Tuesday 31 January 2017

Donald Trump's early crisis


President Donald Trump begins his 11th day in office shrouded in crisis, roundly criticized for a chaotic unveiling of immigration measures and under new scrutiny after he fired the nation's top law enforcement officer who refused to enforce them.
On an extraordinary night of political drama Monday, the President dismissed acting attorney general Sally Yates by letter after she instructed the Justice Department not to defend Trump's immigration order, which bans travelers from seven Muslim-majority nations and temporarily halts refugee arrivals.
Who is Sally Yates?
Yates was a remnant of the Obama administration, only in office until the Senate confirms Jeff Sessions as the next attorney general. But her dismissal reflected the sudden political forces unleashed in Washington in the early days of the Trump administration as the President seeks to impose his authority on the federal government and shows little patience for those who would block him from implementing core campaign pledges.
The dramatic move came soon after CNN reported Yates told Justice Department lawyers not to make legal arguments defending Trump's executive order on immigration and refugees.
"(Yates) has betrayed the Department of Justice," the White House statement said.
Dana Boente, who Trump appointed to succeed Yates as acting attorney general, rescinded Yates' guidance and instructed the Justice Department to "defend the lawful orders of our president."
Democrats reacted with outrage to the night's dramatic events, warning that it called into question the independence of the Justice Department in the Trump administration.
"Trump has commenced a course of conduct that is Nixonian in its design and execution and threatens the long-vaunted independence of DOJ," Michigan Democratic Rep. John Conyers tweeted. "If dedicated gov officials deem his directives to be unlawful & unconstitutional, he will simply fire them as if gov is a reality show."
But Trump's former GOP rival, Sen. Ted Cruz, jumped to the President's defense.
"After eight long years of a lawless Obama Department of Justice, it is fitting--and sad--that the very last act of the Obama DOJ is for the Acting AG to defy the newly elected President, refuse to enforce the law, and force the President to fire her," Cruz said in a statement.
Yates was fired as the administration was still recovering from the fury surrounding Trump's hardline immigration measures, including stinging criticism from some congressional Republicans who said the administration's process was far from smooth.
"They know it could've been done in a better way and my guess is they're going to try to clean it up," Senate Foreign Relations Committee Chairman Bob Corker, a Tennessee Republican, told reporters. "They probably learned that communication and the inter-agency process would probably be helpful."

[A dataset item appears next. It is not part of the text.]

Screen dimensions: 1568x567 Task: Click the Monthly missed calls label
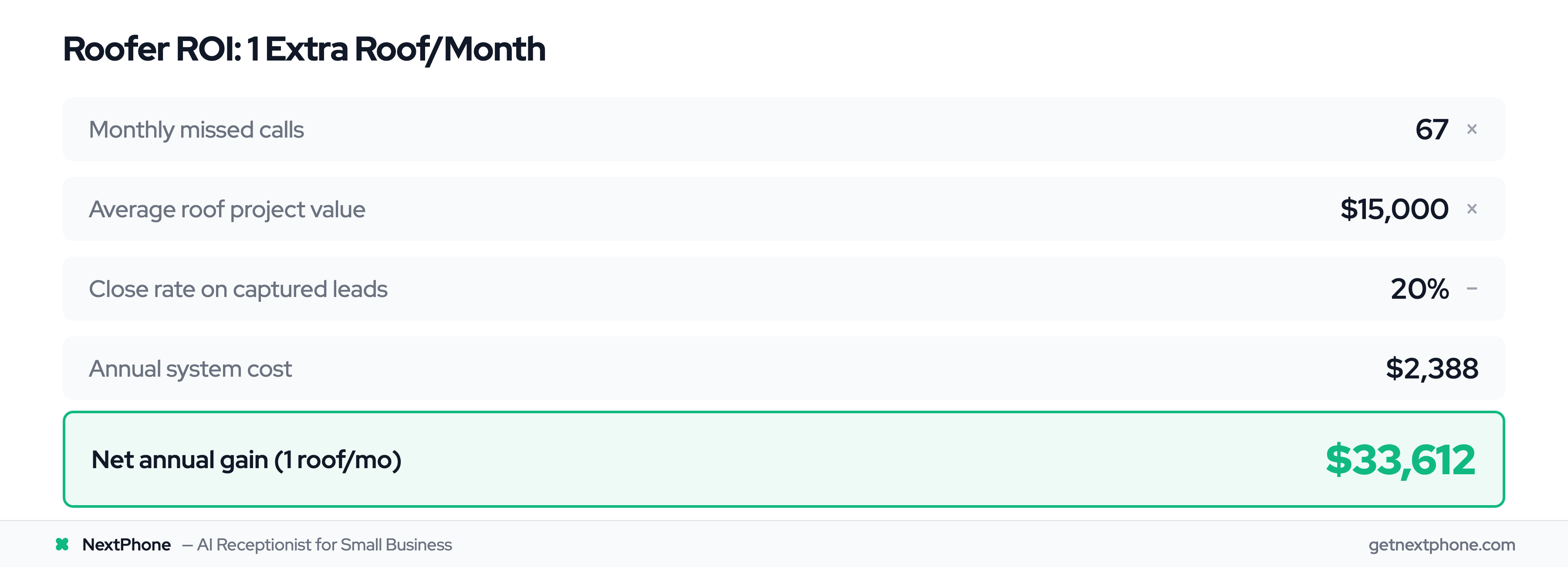click(196, 130)
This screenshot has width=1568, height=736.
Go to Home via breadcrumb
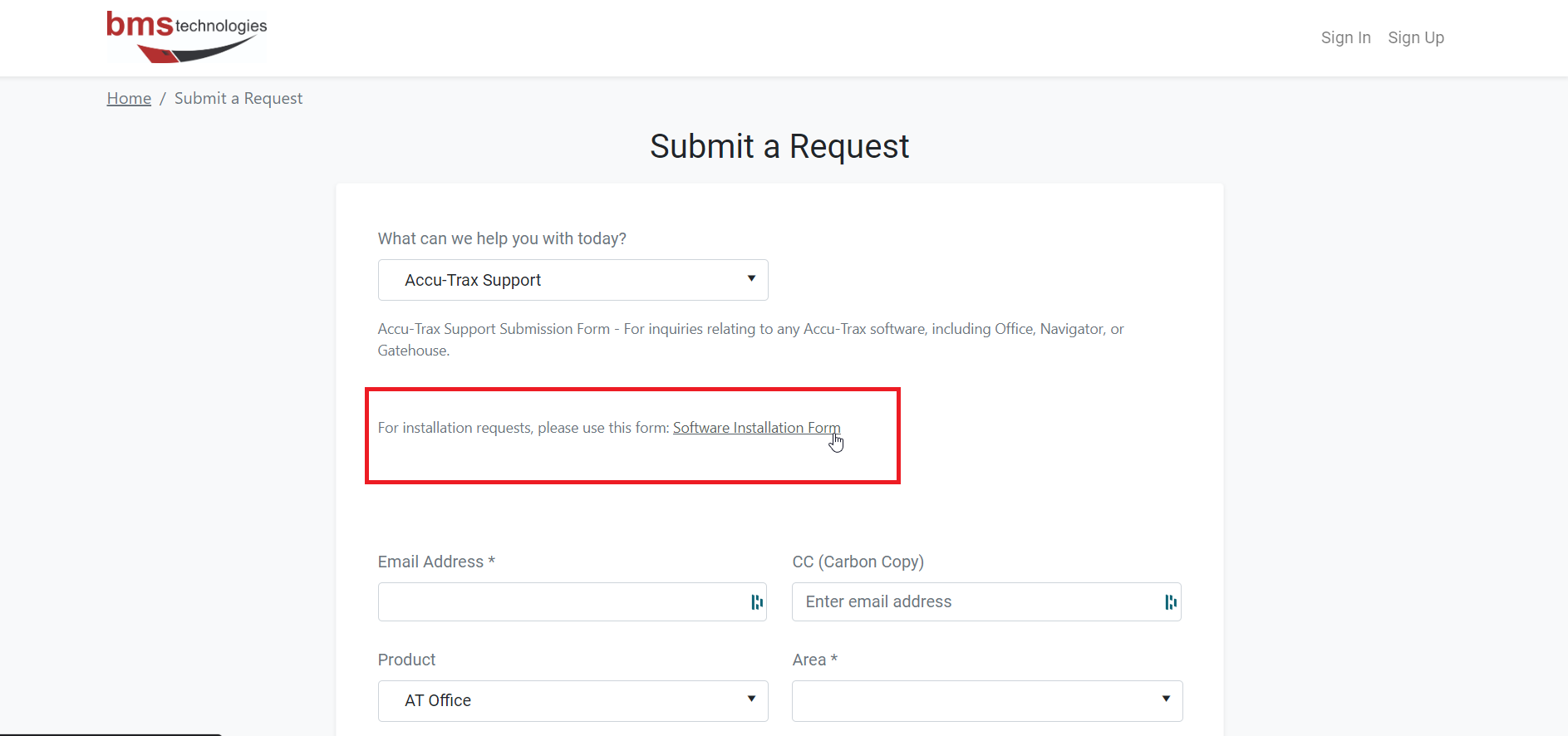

Questions about White House functions
Trump's immigration order has triggered one of the more significant moral and constitutional controversies in recent memory. But on a more fundamental level, it is raising basic questions about how Trump's White House will function.
New acting attorney general set for brief tenure
On Monday evening, officials at the Department of Homeland Security were still spending hours in back-and-forth conversations with the White House. One source described receiving "cleared talking points" only to be called back minutes later to say they weren't right. The source said pages and pages of questions regarding interpretation of the travel bans were still being sent to the White House from the department.
"These sort of amateur hour hijinks are costing President Trump precious political capital ahead of his aggressive legislative push," said Howard Schweitzer, a former high-ranking official in Republican and Democratic administrations. "The PR debacle and failure to circulate this plan with leaders in Congress or our allies was a costly error and overwhelms any of the legitimate policies behind his order."
Trump's rocky opening days come just as the administration needs to be at the top of its game ahead of Trump's announcement of his Supreme Court pick Tuesday night.
Tuesday's unveiling of a Supreme Court nominee will test whether he can win over crucial backing in Washington. In a polarized political atmosphere, a seamless introduction of a potential justice would strain even the most experienced West Wing, let alone a staff that has only been in place for less than two weeks and is already under fire.
If the administration clean up on the immigration order succeeds, there may be no lingering political price to be paid. But if the Supreme Court push staggers out of the gate, the Trump team could face an early political crisis on two fronts that will cast doubt on its capacity to enact its ambitious congressional agenda.